### Exercise data

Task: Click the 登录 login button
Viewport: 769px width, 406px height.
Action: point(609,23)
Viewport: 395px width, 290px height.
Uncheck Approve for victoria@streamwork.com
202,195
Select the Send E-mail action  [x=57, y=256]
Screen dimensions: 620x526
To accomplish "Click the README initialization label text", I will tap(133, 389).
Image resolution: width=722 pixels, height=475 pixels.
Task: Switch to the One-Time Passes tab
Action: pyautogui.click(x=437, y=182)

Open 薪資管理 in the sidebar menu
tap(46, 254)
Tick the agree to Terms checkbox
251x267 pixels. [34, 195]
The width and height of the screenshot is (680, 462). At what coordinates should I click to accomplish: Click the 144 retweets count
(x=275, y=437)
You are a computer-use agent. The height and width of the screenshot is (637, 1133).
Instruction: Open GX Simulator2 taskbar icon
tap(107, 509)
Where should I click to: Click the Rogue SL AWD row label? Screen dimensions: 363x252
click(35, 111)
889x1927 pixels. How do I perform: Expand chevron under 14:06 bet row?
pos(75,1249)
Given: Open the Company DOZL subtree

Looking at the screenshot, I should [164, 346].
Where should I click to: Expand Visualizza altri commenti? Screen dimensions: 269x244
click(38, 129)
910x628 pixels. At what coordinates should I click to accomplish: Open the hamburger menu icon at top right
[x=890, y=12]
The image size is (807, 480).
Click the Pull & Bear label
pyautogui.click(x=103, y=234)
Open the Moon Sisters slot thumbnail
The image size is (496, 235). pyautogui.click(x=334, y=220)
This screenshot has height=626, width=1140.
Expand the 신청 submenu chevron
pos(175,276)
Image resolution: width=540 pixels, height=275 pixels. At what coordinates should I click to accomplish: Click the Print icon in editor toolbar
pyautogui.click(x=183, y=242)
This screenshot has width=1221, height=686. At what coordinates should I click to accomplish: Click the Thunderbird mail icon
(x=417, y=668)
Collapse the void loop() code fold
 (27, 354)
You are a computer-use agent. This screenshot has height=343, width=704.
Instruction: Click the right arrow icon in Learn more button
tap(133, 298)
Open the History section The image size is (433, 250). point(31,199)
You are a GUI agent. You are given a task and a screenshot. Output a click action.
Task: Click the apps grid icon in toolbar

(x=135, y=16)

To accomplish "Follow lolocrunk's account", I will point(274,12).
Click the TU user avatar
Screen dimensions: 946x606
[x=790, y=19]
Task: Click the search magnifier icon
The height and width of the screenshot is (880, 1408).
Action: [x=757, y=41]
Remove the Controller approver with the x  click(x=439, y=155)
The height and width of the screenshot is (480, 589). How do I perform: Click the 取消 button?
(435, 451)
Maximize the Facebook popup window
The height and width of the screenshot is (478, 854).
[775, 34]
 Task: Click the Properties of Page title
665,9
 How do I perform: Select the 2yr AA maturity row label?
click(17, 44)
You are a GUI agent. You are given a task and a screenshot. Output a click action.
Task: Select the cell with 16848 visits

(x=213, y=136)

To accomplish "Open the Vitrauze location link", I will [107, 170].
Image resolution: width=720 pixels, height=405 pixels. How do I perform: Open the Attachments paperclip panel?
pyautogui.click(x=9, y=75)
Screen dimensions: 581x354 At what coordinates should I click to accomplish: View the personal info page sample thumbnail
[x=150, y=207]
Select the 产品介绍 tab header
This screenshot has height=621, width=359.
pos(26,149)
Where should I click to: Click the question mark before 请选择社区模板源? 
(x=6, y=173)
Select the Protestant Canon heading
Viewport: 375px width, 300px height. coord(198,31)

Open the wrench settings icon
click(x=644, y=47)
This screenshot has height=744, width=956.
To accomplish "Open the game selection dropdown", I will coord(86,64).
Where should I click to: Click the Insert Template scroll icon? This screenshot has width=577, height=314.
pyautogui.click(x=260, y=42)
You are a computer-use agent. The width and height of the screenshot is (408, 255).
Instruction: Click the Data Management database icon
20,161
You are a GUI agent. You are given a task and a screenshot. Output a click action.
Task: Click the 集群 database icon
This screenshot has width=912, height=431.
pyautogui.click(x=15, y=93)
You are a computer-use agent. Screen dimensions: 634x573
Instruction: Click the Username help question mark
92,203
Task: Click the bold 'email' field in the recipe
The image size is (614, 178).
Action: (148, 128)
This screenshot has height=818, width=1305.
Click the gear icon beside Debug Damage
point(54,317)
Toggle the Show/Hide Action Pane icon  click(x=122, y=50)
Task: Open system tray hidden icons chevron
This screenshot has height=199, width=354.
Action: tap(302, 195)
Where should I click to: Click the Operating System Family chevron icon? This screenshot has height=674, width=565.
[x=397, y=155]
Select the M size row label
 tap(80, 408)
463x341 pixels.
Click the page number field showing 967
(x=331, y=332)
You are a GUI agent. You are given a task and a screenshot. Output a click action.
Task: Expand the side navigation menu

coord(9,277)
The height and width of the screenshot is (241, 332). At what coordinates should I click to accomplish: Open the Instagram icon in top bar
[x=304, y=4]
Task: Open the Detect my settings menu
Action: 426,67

######

Work to complete: Retype all of the data shown above, word for word.

Expected output:
Task: Click the 登录 login button
Viewport: 769px width, 406px height.
Action: point(609,23)
Viewport: 395px width, 290px height.
Uncheck Approve for victoria@streamwork.com
202,195
Select the Send E-mail action  [x=57, y=256]
Screen dimensions: 620x526
To accomplish "Click the README initialization label text", I will tap(133, 389).
Image resolution: width=722 pixels, height=475 pixels.
Task: Switch to the One-Time Passes tab
Action: pyautogui.click(x=437, y=182)

Open 薪資管理 in the sidebar menu
tap(46, 254)
Tick the agree to Terms checkbox
251x267 pixels. [34, 195]
The width and height of the screenshot is (680, 462). At what coordinates should I click to accomplish: Click the 144 retweets count
(x=275, y=437)
You are a computer-use agent. The height and width of the screenshot is (637, 1133).
Instruction: Open GX Simulator2 taskbar icon
tap(107, 509)
Where should I click to: Click the Rogue SL AWD row label? Screen dimensions: 363x252
click(35, 111)
889x1927 pixels. How do I perform: Expand chevron under 14:06 bet row?
pos(75,1249)
Given: Open the Company DOZL subtree

Looking at the screenshot, I should [164, 346].
Where should I click to: Expand Visualizza altri commenti? Screen dimensions: 269x244
click(38, 129)
910x628 pixels. At what coordinates should I click to accomplish: Open the hamburger menu icon at top right
[x=890, y=12]
The image size is (807, 480).
Click the Pull & Bear label
pyautogui.click(x=103, y=234)
Open the Moon Sisters slot thumbnail
The image size is (496, 235). pyautogui.click(x=334, y=220)
This screenshot has height=626, width=1140.
Expand the 신청 submenu chevron
pos(175,276)
Image resolution: width=540 pixels, height=275 pixels. At what coordinates should I click to accomplish: Click the Print icon in editor toolbar
pyautogui.click(x=183, y=242)
This screenshot has width=1221, height=686. At what coordinates should I click to accomplish: Click the Thunderbird mail icon
(x=417, y=668)
Collapse the void loop() code fold
 (27, 354)
You are a computer-use agent. This screenshot has height=343, width=704.
Instruction: Click the right arrow icon in Learn more button
tap(133, 298)
Open the History section The image size is (433, 250). point(31,199)
You are a GUI agent. You are given a task and a screenshot. Output a click action.
Task: Click the apps grid icon in toolbar

(x=135, y=16)

To accomplish "Follow lolocrunk's account", I will point(274,12).
Click the TU user avatar
Screen dimensions: 946x606
[x=790, y=19]
Task: Click the search magnifier icon
The height and width of the screenshot is (880, 1408).
Action: [x=757, y=41]
Remove the Controller approver with the x  click(x=439, y=155)
The height and width of the screenshot is (480, 589). How do I perform: Click the 取消 button?
(435, 451)
Maximize the Facebook popup window
The height and width of the screenshot is (478, 854).
[775, 34]
 Task: Click the Properties of Page title
665,9
 How do I perform: Select the 2yr AA maturity row label?
click(17, 44)
You are a GUI agent. You are given a task and a screenshot. Output a click action.
Task: Select the cell with 16848 visits

(x=213, y=136)

To accomplish "Open the Vitrauze location link", I will [107, 170].
Image resolution: width=720 pixels, height=405 pixels. How do I perform: Open the Attachments paperclip panel?
pyautogui.click(x=9, y=75)
Screen dimensions: 581x354 At what coordinates should I click to accomplish: View the personal info page sample thumbnail
[x=150, y=207]
Select the 产品介绍 tab header
This screenshot has height=621, width=359.
pos(26,149)
Where should I click to: Click the question mark before 请选择社区模板源? 
(x=6, y=173)
Select the Protestant Canon heading
Viewport: 375px width, 300px height. coord(198,31)

Open the wrench settings icon
click(x=644, y=47)
This screenshot has height=744, width=956.
To accomplish "Open the game selection dropdown", I will coord(86,64).
Where should I click to: Click the Insert Template scroll icon? This screenshot has width=577, height=314.
pyautogui.click(x=260, y=42)
You are a computer-use agent. The width and height of the screenshot is (408, 255).
Instruction: Click the Data Management database icon
20,161
You are a GUI agent. You are given a task and a screenshot. Output a click action.
Task: Click the 集群 database icon
This screenshot has width=912, height=431.
pyautogui.click(x=15, y=93)
You are a computer-use agent. Screen dimensions: 634x573
Instruction: Click the Username help question mark
92,203
Task: Click the bold 'email' field in the recipe
The image size is (614, 178).
Action: (148, 128)
This screenshot has height=818, width=1305.
Click the gear icon beside Debug Damage
point(54,317)
Toggle the Show/Hide Action Pane icon  click(x=122, y=50)
Task: Open system tray hidden icons chevron
This screenshot has height=199, width=354.
Action: tap(302, 195)
Where should I click to: Click the Operating System Family chevron icon? This screenshot has height=674, width=565.
[x=397, y=155]
Select the M size row label
 tap(80, 408)
463x341 pixels.
Click the page number field showing 967
(x=331, y=332)
You are a GUI agent. You are given a task and a screenshot. Output a click action.
Task: Expand the side navigation menu

coord(9,277)
The height and width of the screenshot is (241, 332). At what coordinates should I click to accomplish: Open the Instagram icon in top bar
[x=304, y=4]
Task: Open the Detect my settings menu
Action: 426,67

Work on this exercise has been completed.